L’OCDE a ainsi établi que d’ici 15 ans, 10 % des emplois seraient directement menacés de disparition car au moins 70% des tâches seraient accomplies par des machines ou de l’intelligence artificielle. Et près de 25% d’autres emplois verraient 50 à 70% de leurs tâches automatisées.
Dans ce contexte, Guillaume Cairou appelle à ce que « Les systèmes d’éducation et de formation traditionnels amorcent des transformations significatives pour s’adapter au futur du travail », à l’image de ses propositions pour diffuser une culture de l’entrepreneuriat auprès des nouvelles générations, à l’image du modèle suédois. En effet, la formation et les qualifications initiales ne suffisent plus et ne pourront plus jamais satisfaire les besoins de toute une vie professionnelle. Les actifs d’aujourd’hui, comme ceux de demain, doivent pouvoir acquérir des compétences nouvelles pour construire leur parcours professionnel, entre évolution et transition. C’est à cette seule condition que les actifs s’adapteront aux mutations du marché du travail et resteront performants.
Au-delà même des droits à formation renforcé pour les indépendants depuis leur intégration au CPA le 1er janvier dernier, se pose inéluctablement la question de leur accès. En effet, l’accompagnement des indépendants doit aussi se penser en considération de leur isolement pour accéder aux informations sur la formation, pour être conseillé, accompagnés et pour compenser leur manque à gagner quand ils sont en formation. Il appartient au Gouvernement et aux partenaires sociaux, de travailler à un accès juste et équilibré des droits ouverts aux actifs.
Repenser le dialogue social et la représentativité des nouveaux indépendants
Le troisième enjeu est celui de la modernisation du dialogue social et de la prise en compte de la voix de tous les actifs, y compris de ceux ayant recours aux nouvelles formes d’emploi. Pour François Hurel, « Il est urgent de redonner de l’efficacité au dialogue social en l’adaptant aux mutations en cours du monde du travail. La représentativité d’hier mérite d’être repensée à l’aune du million et demi de travailleurs indépendants aujourd’hui inscrits et du million supplémentaire qui s’inscrira demain ». En effet, le dialogue social diminue à mesure que croît la proportion des nouvelles formes de travail. Ce que confirment les chiffrent qui montrent que 76 % des travailleurs indépendants ne se sentent proches ni d’un syndicat de salariés ni d’une organisation patronale, alors que 89 % se déclarent prêts à s’engager pour défendre les mesures en faveur du développement des nouvelles formes de travail.
Il convient de réfléchir à la manière de passer d’un dialogue social de « consultation » à un dalogue social « d’engagement » pour construire un modèle dans lequel exigences économiques et besoins sociaux ne s’opposeraient pas, mais se potentialiseraient.

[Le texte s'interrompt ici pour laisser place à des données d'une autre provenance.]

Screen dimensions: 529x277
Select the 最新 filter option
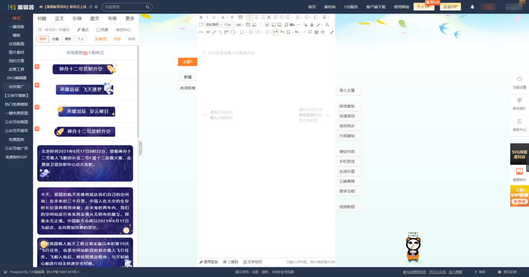click(68, 39)
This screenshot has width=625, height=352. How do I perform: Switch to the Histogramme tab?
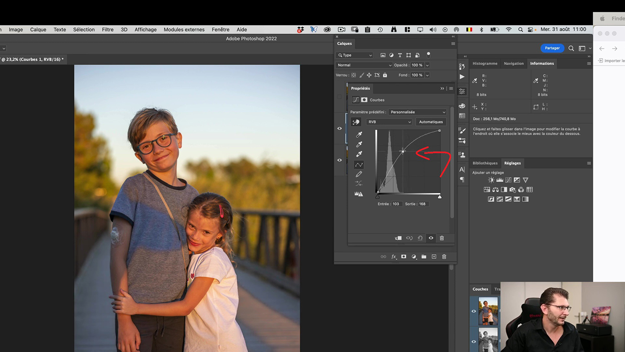pos(485,63)
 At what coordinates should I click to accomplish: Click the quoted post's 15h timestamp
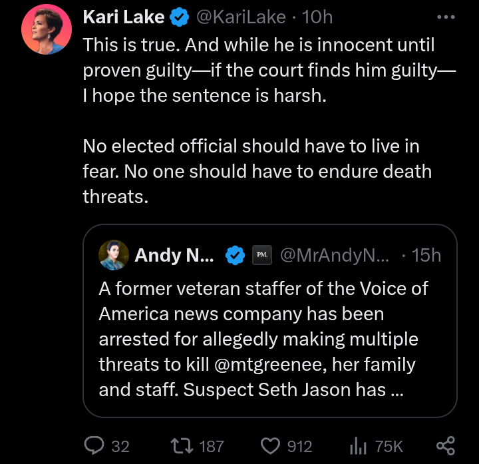(x=426, y=255)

Une utopie ? Non ! Une nécessité qui, en garantissant un travail décent et la justice sociale pour tous, tirera la croissance vers le haut.
Engager les moyens d’une stratégie nationale pour le futur du travail
Enfin, comme le souligne Jean-Hervé Lorenzi, « Pour répondre aux grands défis posés, il faut impulser collectivement des changements profonds ». Nous appelons donc le président de la République et le Gouvernement à définir, dès à présent, en lien avec les organismes publics et les acteurs socio-économiques, un Plan stratégique sur le futur du travail.
Ce futur a déjà un pied dans le présent, mais il est encore temps d’agir avec optimisme et efficacité.